▸ SOURCE TEXT:
###

Dear Editor:
I hate fish, but with half-a-century of experience as an environemntal scientist and my recent completion of a five-volume Water Encyclopedia for Wiley Interscience (May 2005), I have learned enough to know I need to eat fish in order to enhance my chances of seeing my 100th birthday. (I have 30 years to go.) This remains so in spite of your recent series on “the mercury menace.”
I thought I had seen the limits of journalistic distortion of scientific data until I read your series. You have broken new ground. It is not your fault that bad news sells. It does, and your series should increase the Tribune‘s readership base. Man is, after all, hard-wired to respond innately to fear. Were this not so, our forebears would not have sought the safety of the cave in order to maintain our homo sapiens specie. We owe our very existence on the planet to this human trait.
You correctly stated that the government limit for human mercury intake has not changed in 25 years, while science has most definitely advanced. But those advances illustrate conclusively that this quarter-century-old standard has served the public well.

###

▸ GIVEN MATERIAL:
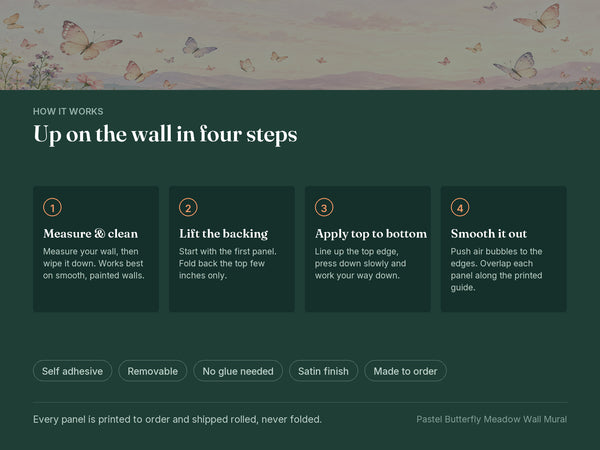Screen dimensions: 600x450
Task: Click the Made to order pill
Action: click(x=405, y=371)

###

▸ ASSIGNMENT 1:
In the letter to the editor about the newspaper's mercury series, rewrite the paragraph beginning "I thought I had seen the limits" as a shorter paragraph that keeps its main points.
▸ ASSIGNMENT 2:
Translate this sentence from the letter to the editor into Spanish: "You correctly stated that the government limit for human mercury intake has not changed in 25 years, while science has most definitely advanced."
▸ ASSIGNMENT 3:
Carry on the letter to the editor about the mercury series, picking up after its last sentence.

▸ ANSWER BOX 1:
The writer thought they had seen the limits of journalistic distortion of scientific data, but the series went further. Bad news sells, and that is not the paper's fault. The series should grow the Tribune's readership, because humans are hard-wired to respond to fear. Our forebears took shelter in caves out of fear, and that is how the species survived. We owe our existence to this trait.

▸ ANSWER BOX 2:
Usted afirmó correctamente que el límite gubernamental para la ingesta humana de mercurio no ha cambiado en 25 años, mientras que la ciencia sin lugar a dudas ha avanzado.

▸ ANSWER BOX 3:
We have no conclusive, scientifically derived cohort of children or adults found to be made ill by excess mercury intake. Pronouncements to the contrary are based either on anecdotal evidence or theoretical conjecture.
More outrageous is your claim that the government has failed to warn the public of the dangers of mercury ingestion from fish. What planet has your staff been marooned upon, that they are unaware that mercury has been the “contaminate du jour” for the past few years?
Furthermore, it would not seem possible that your otherwise-thorough and talented research staff, working on this series on mercury, would not have come upon the now-famous study performed and published by faculty members of the University of Rochester Medical School. But your writers appear to have failed to mention that a team of epidemiologists at that esteemed university analyzed the eating habits and subsequent health outcomes of inhabitants of the Seychelles Islands off the coast of India.
The Rochester researchers determined that these people ate six times as much fish as the average American and that their blood levels for mercury were 10 times higher than ours. They also concluded that the population exhibited not a single excess deleterious health outcome that could be associated with their mercury intake or high blood levels.
Finally, your readers should be aware that there is little disagreement over the fact that mercury in fish is primarily a result of natural environmental mercury, of which only the methylmercury variety can cause potential harm. Examination of fish remains from centuries ago find mercury levels just as high as the fish we eat today.
So like me, whether you like fish or not, eat it. As Mom said, it’s good for you.
Jay Lehr, Ph.D.
Ostrander, Ohio
Jay Lehr ([email protected]) is Science Director for The Heartland Institute, a national nonprofit organization based in Chicago.